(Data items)
____________________

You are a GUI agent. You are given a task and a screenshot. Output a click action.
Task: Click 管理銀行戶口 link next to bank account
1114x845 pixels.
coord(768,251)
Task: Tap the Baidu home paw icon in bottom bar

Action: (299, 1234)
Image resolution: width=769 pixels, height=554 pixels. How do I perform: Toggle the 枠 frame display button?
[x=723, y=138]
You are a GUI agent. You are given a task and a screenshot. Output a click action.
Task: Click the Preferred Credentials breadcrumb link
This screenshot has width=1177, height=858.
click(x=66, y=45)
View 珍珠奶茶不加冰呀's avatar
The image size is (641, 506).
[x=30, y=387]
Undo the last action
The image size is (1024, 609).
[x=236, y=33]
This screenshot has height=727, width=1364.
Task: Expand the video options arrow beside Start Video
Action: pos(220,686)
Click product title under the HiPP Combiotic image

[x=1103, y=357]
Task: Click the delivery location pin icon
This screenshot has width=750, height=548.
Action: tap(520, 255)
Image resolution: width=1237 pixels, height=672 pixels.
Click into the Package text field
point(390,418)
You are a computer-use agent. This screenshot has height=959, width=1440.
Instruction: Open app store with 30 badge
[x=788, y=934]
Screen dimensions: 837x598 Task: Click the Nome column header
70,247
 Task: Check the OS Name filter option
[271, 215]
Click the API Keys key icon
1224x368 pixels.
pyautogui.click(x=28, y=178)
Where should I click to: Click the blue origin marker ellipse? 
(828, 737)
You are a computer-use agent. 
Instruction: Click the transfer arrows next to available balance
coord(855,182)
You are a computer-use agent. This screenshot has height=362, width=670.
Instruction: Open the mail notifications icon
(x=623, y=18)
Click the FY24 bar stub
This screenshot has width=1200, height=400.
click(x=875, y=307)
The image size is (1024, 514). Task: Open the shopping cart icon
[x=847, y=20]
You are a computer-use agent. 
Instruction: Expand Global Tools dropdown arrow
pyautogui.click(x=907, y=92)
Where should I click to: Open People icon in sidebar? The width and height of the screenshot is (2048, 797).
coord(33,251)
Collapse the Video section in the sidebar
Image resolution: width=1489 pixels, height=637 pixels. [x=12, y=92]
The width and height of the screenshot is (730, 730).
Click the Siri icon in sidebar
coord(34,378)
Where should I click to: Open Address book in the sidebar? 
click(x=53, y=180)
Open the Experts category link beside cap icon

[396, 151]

____________________

TO DO »
Nothing should be returned except the lines from the one containing "Collapse the Video section in the sidebar" through the last line of the data, each restated word for word.

EXERCISE RESPONSE »
Collapse the Video section in the sidebar
Image resolution: width=1489 pixels, height=637 pixels. [x=12, y=92]
The width and height of the screenshot is (730, 730).
Click the Siri icon in sidebar
coord(34,378)
Where should I click to: Open Address book in the sidebar? 
click(x=53, y=180)
Open the Experts category link beside cap icon

[396, 151]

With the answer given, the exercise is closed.